Washington experiences the fifth highest per-capita rate of unsheltered homelessness in the nation, with roughly 10,000 people living outside or in places unfit for human habitation on any given night.

The governor proposes dramatically ramping up state and local efforts to combat chronic homelessness. His plan includes adding 2,100 local shelter beds across the state, while giving rental and other housing assistance to more than 3,000 additional homeless individuals.

Additionally, the plan outlines a new sheltering grant program, a pilot program to house homeless youth, constructing new shelters and enhancing current shelters, streamlining resource referrals, developing stabilized housing solutions to address some of the chronic or persistent conditions that require supportive services, and providing grants to clean up vacated homeless sites.

Climate change:

Efforts to reduce the state’s carbon footprint were detailed through various strategies in the budget proposal. The governor’s supplemental budget included efforts to limit statewide greenhouse gas emissions, establish clean fuel standards, increase the availability of zero-emission vehicles, establish an emissions standard for ride-share fleets, install electric vehicle changing stations at state facilities, and extend a tax incentive for community solar projects that benefit low-income customers.

“I am proud of the climate change progress we made in 2019,” Inslee said. “But the latest science says we have further to go before we bring emissions into a range that doesn’t threaten our economic future. Washingtonians deserve a choice for cleaner fuels and cleaner cars — and they’re going to get both.”

This proposal was designed to ensure Washington reaches net zero emissions by 2050.

Early learning:

Studies have shown that incoming kindergartners who already have literacy, emotional, and social skills have higher rates of success in school, yet access to early learning is often limited. Expanding early learning opportunities and increasing inclusivity is therefore an area of focus within the governor’s proposed budget.

The 2020 plan includes efforts to screen young children who enter foster care for early intervention and reserve more sports for children in foster care in the state’s preschool program. These efforts would help to bridge access gaps and increase support services to those in need.

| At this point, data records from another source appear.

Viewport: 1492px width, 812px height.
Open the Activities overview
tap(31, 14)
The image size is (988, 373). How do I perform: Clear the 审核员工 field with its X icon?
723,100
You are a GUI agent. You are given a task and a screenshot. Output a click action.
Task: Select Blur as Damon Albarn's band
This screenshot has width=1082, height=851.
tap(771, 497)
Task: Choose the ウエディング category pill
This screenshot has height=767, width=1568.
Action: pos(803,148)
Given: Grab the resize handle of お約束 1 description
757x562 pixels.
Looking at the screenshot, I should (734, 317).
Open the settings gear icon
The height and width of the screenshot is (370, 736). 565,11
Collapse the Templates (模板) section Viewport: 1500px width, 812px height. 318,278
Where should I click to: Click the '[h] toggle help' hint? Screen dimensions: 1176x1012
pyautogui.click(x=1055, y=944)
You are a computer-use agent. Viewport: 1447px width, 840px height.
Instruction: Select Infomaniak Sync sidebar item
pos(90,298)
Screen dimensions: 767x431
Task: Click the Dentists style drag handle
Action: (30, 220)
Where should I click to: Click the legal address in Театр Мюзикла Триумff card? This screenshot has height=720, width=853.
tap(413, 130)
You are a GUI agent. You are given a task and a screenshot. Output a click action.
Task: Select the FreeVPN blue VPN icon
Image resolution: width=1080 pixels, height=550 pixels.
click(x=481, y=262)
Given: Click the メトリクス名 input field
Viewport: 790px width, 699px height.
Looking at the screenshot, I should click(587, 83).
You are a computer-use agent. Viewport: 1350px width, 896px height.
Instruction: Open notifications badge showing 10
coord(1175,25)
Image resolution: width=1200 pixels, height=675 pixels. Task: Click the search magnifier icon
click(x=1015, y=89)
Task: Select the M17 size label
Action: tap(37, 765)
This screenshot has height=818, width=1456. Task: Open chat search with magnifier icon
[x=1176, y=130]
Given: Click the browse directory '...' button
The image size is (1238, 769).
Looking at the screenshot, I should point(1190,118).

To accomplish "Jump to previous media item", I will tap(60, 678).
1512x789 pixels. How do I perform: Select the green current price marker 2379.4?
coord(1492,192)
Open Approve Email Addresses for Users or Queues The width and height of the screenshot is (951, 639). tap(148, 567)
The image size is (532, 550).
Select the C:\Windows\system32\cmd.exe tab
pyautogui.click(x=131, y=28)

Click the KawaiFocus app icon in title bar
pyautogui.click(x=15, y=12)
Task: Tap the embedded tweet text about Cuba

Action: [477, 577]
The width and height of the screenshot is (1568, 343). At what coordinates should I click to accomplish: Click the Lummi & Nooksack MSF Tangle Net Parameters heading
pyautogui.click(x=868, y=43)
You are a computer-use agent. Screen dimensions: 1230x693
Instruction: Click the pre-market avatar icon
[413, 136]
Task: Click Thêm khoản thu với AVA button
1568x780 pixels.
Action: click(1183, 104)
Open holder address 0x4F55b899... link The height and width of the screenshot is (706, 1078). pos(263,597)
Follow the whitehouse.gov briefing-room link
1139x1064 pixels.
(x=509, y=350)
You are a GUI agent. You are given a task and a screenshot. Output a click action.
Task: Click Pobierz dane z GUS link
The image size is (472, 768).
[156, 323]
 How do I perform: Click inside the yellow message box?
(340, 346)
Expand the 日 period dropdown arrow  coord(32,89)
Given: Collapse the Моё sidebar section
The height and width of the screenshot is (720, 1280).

Diversity, equity, and inclusion:

The supplemental budget proposes funding to break down systemic barriers with regard to equal opportunity. Funding will be distributed on several projects, including the creation of a statewide equity office; the production and implementation of diversity, equity, and inclusion training for state employees and educators; and efforts to increase the pool of minority-owned businesses qualified for public contracting through improvements to state contracting practices.

Other budget items:

  • Strengthen the state’s foster care system and offer families earlier screenings for developmental delays in children;
  • Implement safety initiatives at Western State Hospital and add approximately 70 direct-care staff at both psychiatric facilities;
  • Expand career-connected learning efforts and deliver more training for mid-career workers; and
  • Help communities reduce gun violence with a proposal to limit high-capacity magazines and ban assault weapons.